Autumn is a wonderful time to be a Blackberry muncher – you cannot fail to notice bramble bushes hanging heavily with fruit at this time of year.
According to archaeological evidence (seeds found in the stomach of a Neolithic Essex man), man has been blackberrying for at least 8000 years – and that really is no surprise.
Blackberries are not actually true berries, but aggregate fruits, agglomerations of individual berries known as drupelets. The druplets form in clusters at the end of mature shoots, which die back after 2 or 3 years fruiting. The blackberry at the very tip of the stalk is the first to ripen, and the sweetest and fattest of all. A few weeks later, the other fruits near the end ripen. These are less juicy (but just fine for pies and jams). By the end of October the remaining berries have often picked up mildews and bacteria and turned sour or cloying. There is an old lore to discourage the picking of these inferior specimens which says that the Devil runs rampant through the countryside on Michaelmas night (Sep 29th) spitting, stamping and peeing on all remaining fruit – which certainly would account for their diminishing appeal!

Over 320 ‘microspecies’ of bramble have been identified and recorded, with up to an estimated 200 yet to be documented – more info here www.bsbi.org.uk/Rubus_Crib.pdf. Connoisseurs have even detected the subtleties between these varieties – fruiting time, size, texture and taste (hints of plum, grape, apple or lemon).

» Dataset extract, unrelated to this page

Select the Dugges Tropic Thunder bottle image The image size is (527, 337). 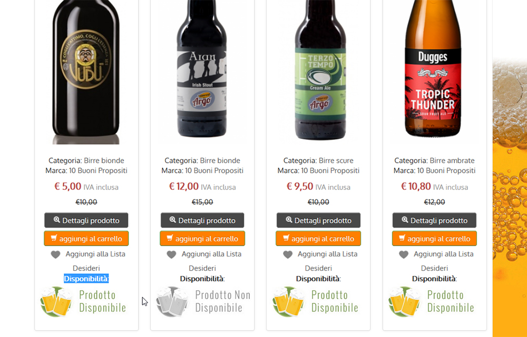pos(433,68)
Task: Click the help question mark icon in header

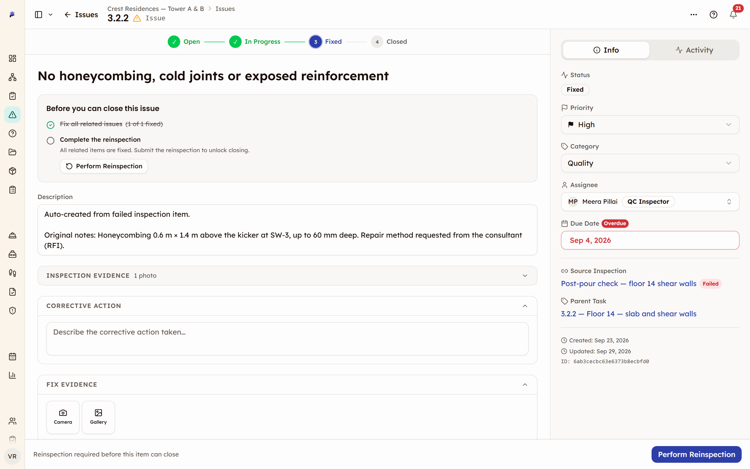Action: [713, 15]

Blackberries are, of course, good for you as well as being tasty to eat. A single cup serving of blackberries contains:
- 62 calories, 1 gram of fat, 2 grams of protein, 14 grams of carbohydrate
- This includes 8 grams of dietary fibre – the daily requirement is 25 to 30 grams which helps in keeping you full for longer and limits your risk of diverticulitis, constipation and heart disease.
- 50% of the daily requirement of vitamin C, which is essential for repairing cells and healing wounds
- 36% of the daily requirement of vitamin K, which is required for proper blood clotting
- Significant amounts of folate, magnesium, potassium, iron, zinc and niacin, and vitamins A and E.